Et puis, vous savez ce que c'est, on oublie la douleur de la gueule de bois et on remet ça. Nous avons toutefois décidé de ne plus lutter contre les accidents et de même en provoquer l'apparition par l'usage de grands aplats vides n'attendant que de se saloper naturellement un peu plus à chaque tirage.
XVI. La serre - Patatogravures, série I & II
XVII. Finitions - Couture, calque, timbrage, rainurage et  reliure japonaise

Les calques mobiles — destinés à faire jouer la lisibilité de la première planche de fillettes et celle du cyanotype aux gribouillis — sont cousus sur le bord extérieur des pages contrecollées.

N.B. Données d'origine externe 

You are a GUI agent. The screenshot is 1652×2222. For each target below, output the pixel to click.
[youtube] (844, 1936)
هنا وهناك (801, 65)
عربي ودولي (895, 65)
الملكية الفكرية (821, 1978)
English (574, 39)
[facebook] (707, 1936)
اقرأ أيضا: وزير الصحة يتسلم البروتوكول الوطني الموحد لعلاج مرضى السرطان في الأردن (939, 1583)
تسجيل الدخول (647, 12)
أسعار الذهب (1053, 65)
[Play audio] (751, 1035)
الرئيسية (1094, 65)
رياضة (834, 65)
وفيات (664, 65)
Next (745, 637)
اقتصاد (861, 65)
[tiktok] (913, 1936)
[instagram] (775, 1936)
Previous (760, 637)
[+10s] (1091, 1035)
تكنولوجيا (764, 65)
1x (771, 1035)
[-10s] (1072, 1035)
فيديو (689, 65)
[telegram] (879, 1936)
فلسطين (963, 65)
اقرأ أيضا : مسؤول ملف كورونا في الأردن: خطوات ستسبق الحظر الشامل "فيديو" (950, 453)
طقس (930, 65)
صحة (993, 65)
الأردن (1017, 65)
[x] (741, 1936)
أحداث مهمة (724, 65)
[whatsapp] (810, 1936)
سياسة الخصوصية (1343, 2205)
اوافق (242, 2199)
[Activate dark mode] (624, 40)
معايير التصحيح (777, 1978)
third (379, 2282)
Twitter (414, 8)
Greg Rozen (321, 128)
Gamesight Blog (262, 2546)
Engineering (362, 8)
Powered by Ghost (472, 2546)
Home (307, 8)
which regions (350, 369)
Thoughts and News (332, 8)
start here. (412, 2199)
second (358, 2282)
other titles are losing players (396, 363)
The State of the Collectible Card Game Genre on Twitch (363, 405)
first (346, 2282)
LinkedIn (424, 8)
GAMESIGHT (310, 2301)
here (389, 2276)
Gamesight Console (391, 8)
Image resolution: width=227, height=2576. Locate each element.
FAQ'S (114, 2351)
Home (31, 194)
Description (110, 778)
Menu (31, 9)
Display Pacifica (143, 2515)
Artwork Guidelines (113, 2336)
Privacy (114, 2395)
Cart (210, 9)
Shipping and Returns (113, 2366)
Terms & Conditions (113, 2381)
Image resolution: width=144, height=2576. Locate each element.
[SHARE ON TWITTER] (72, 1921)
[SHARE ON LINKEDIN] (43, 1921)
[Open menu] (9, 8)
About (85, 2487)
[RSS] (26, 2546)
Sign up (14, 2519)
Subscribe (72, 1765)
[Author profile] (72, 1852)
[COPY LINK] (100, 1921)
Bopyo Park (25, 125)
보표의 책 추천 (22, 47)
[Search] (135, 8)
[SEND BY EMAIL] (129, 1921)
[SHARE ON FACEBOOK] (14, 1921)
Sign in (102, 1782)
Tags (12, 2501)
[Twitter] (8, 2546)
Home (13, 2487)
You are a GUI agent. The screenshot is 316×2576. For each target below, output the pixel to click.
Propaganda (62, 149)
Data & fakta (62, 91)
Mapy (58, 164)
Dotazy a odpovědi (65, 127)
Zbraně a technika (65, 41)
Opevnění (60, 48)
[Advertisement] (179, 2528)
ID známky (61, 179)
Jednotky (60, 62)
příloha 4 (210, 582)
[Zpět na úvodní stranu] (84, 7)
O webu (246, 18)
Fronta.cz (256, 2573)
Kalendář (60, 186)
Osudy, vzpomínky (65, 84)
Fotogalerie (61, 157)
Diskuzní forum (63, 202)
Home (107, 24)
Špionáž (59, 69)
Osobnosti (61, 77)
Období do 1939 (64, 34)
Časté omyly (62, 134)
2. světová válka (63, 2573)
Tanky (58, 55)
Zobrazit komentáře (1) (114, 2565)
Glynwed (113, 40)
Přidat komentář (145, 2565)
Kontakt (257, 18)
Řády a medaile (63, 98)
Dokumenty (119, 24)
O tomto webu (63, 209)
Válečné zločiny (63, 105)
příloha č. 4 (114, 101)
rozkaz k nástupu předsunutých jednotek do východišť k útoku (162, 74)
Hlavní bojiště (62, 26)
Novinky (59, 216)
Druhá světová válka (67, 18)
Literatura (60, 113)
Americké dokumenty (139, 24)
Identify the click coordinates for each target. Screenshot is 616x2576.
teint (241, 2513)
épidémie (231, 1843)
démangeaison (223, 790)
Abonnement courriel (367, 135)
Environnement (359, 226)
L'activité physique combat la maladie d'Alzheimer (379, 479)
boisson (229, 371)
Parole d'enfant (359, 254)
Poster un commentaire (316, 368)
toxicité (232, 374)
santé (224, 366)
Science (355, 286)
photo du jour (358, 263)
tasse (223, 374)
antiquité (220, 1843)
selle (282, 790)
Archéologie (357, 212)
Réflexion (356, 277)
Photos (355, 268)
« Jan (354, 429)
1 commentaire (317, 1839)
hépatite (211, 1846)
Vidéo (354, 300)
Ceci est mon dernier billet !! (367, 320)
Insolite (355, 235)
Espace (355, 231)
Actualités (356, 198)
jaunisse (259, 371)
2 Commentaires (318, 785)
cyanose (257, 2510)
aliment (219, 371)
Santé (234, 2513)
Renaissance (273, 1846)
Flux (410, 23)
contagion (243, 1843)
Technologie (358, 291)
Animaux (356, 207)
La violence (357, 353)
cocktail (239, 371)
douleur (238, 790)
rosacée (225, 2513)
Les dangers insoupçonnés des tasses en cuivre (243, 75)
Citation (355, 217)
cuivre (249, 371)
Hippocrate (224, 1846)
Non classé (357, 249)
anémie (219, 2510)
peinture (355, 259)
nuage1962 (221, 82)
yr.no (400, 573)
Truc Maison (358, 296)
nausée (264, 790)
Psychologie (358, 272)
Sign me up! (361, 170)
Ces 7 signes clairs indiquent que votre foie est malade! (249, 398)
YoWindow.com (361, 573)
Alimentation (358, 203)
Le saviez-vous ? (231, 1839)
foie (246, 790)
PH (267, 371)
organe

Les exemplaires, après que les feuilles aient été toutes rainurées, sont reliés avec un fil de raphia bleu céleste, par une reliure japonaise, procédé qui permet de multiplier dans un même ouvrage les sortes de supports sans avoir à composer des cahiers (donc sans avoir à doubler les pages de chaque couleur, matière).

Et voilà. C'est fait.
Trente exemplaires numérotés
de 1 à 28 pour les exemplaires mis en vente, et noté A et B pour les exemplaires hors commerce. On se promet bien de faire plus simple la prochaine fois, mais quand même, ça valait le coup. Ce bouquin nous ressemble. Je laisse à votre appréciation ce que ça peut bien vouloir dire, mais nous somme foutrement contents de l'avoir entre les mains.